Adrenergic neuron blockers, aliskiren, alpha-blockers, Beta-blockers, calcium-channel blockers, clonidine, dazoxide, methyldopa, moxonidine, nitrates: NSAIDs antagonize hypertensive effects of these drugs.
Cardiac glycosides: NSAIDs possibly increase plasma concentration of cardiac glycosides, also possible exacerbation of heart failure and reduction of renal function.
Analgesics: increased risk of toxicity.
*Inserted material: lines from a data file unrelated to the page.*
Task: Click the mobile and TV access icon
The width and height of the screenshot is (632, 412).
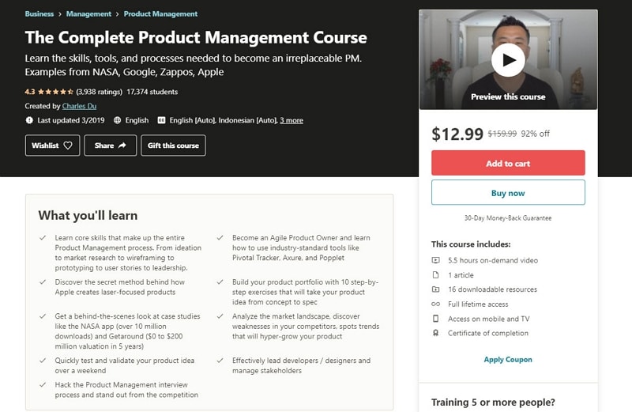Action: click(435, 319)
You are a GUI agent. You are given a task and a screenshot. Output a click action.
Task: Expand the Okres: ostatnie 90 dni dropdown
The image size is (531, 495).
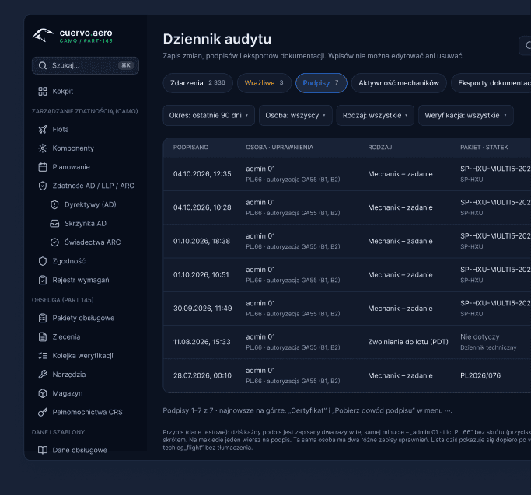[x=208, y=116]
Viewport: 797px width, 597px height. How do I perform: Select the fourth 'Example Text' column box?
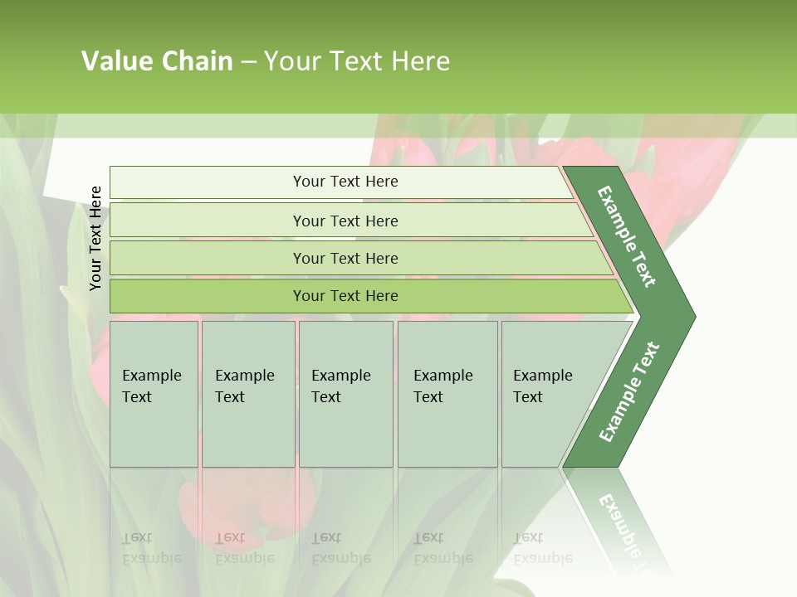tap(447, 394)
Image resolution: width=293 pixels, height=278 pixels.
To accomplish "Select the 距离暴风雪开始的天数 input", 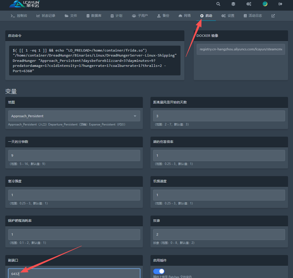I will pos(219,116).
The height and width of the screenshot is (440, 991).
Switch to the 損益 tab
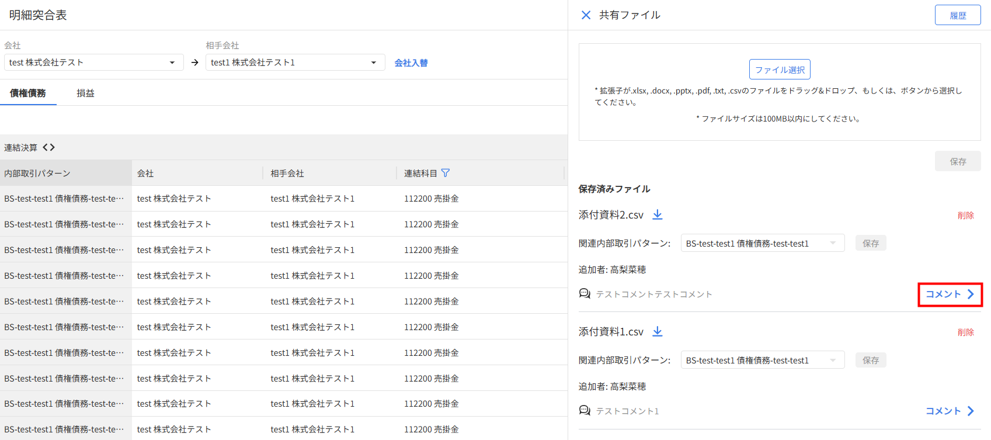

Avoid concomitant use with other NSAIDs.
Anticoagulants: Increased risk of haemorrhage when Diclofenac is given with anticoagulants (avoid concomitant use, including low-dose heparin); NSAIDs possibly enhance anticoagulant effect of coumarins and phenindione.
Antidepressants, corticosteroids, pentoxifylline: increased risk of bleeding when used with NSAIDs
Methotrexate: increased hematological toxicity of methotrexate (decreased renal clearance by anti-inflammatory drugs)
Symptoms include headache, nausea, vomiting, epigastric pain, gastrointestinal bleeding, rarely diarrhoea, disorientation, excitation, coma, drowsiness, tinnitus, fainting, occasionally, convulsions. In rare cases of significant poisoning acute renal failure and liver damage are possible. Patients should be treated symptomatically as required. Within one hour of ingestion of a potentially toxic amount, activated charcoal should be considered.